“To look backward for a while is to refresh the eye, to restore it
and to render it more fit for its primary function of looking forward.”
Margaret Fairless Barber

Sidelying Restorative, arm at side, using blankets only

Variation with top arm overhead, top arm can explore different position to give the most comfort for your body

I thoroughly enjoy this posture, as I rarely find this kind of comfort while lying on my side.  It supports your body, giving space for your shoulder and maintaining a neutral spine.  Again, always be patient with the props and find a position that feels completely safe and comfortable before you decide to being your practice for any length of time.

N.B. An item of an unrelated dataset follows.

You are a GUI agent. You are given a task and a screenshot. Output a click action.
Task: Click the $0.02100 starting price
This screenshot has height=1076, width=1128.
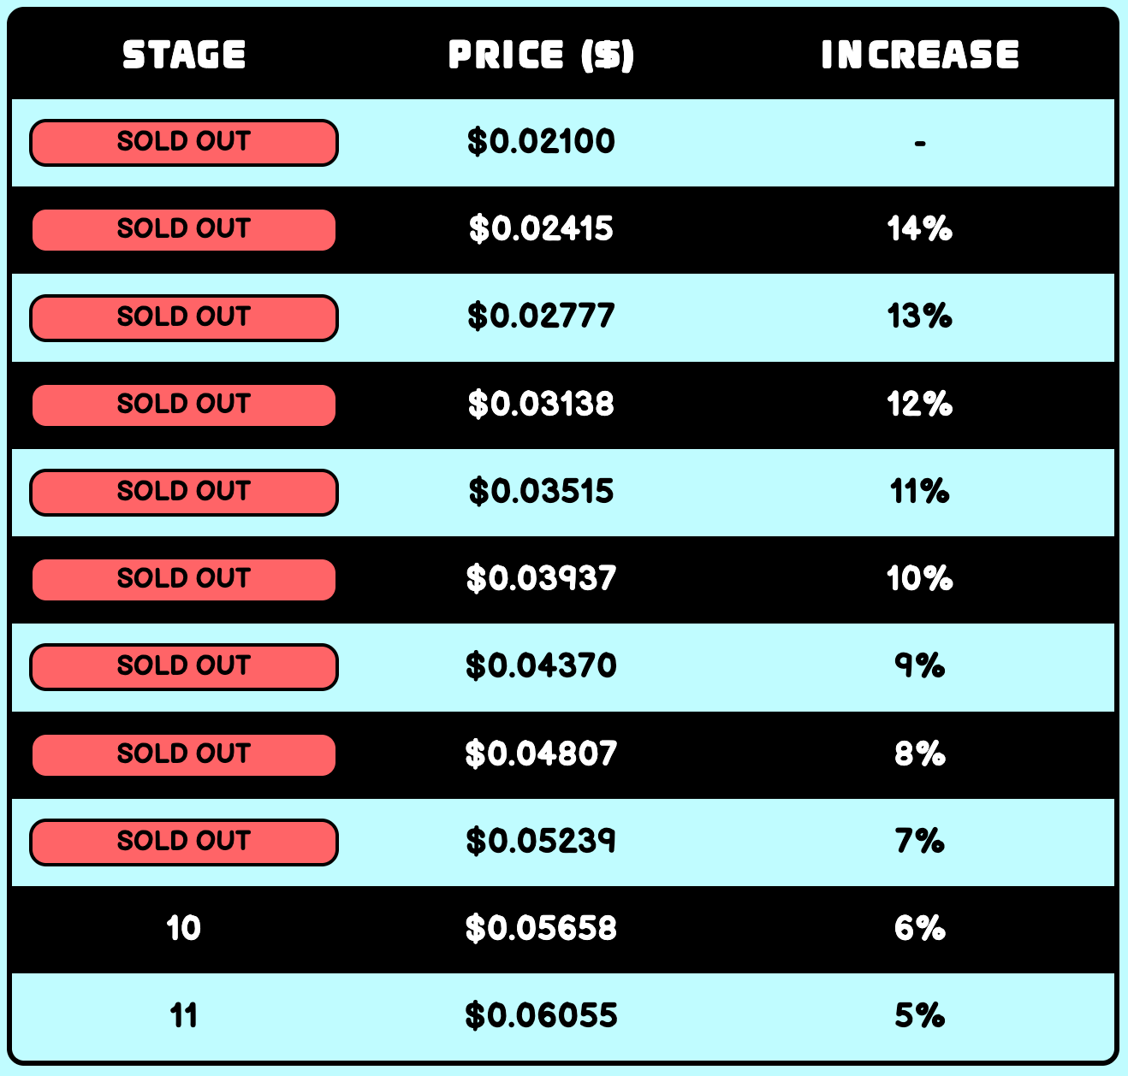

Place your mat and possibly a blanket down on your floor before you begin with props and folding.  Begin by finding 2 to 4 blankets, thick wool ones work the best.  Fold them to create a platform for your torso and rib cage, with the height supporting a relatively neutral spine.  Create a narrower platform for your neck and head, again at a height to maintain comfortable, neutral alignment.  You want the weight of the head completely supported, and the body aligned, checking the head/ears, spine, and hips relative to each other. 

As you are ready, and the props are set, take a moment to settle into your breath.  Slowly roll down onto your side into the supports, making sure you are completely at peace, and stay for 3 to 5 minutes, only longer if you are familiar with the pose and feel comfortable staying.  Over time you can gradually increase the duration of your experience here.  Also, you can rest the top arm at your side, or begin to explore with movement, allowing the arm to float and move through the air.  Some people find it comfortable to take the arm overhead, gently wrapping the arm around until the hand can arrive at the blankets for support.  I urge you to follow your own comfort, and at no time should you experience pain.  Be patient with your body and really listen to what you need.  Breathe.  Then listen even more.

You can also try the variation below, if you have a bolster handy.  You can bend both knees, or extend the bottom leg as shown here, resting the top limbs into the bolster.  Always remember that your spine should be neutral, completely supported, and the breathing full and present.  Enjoy!

Variation with large bolster and blankets. Remember: total comfort is key!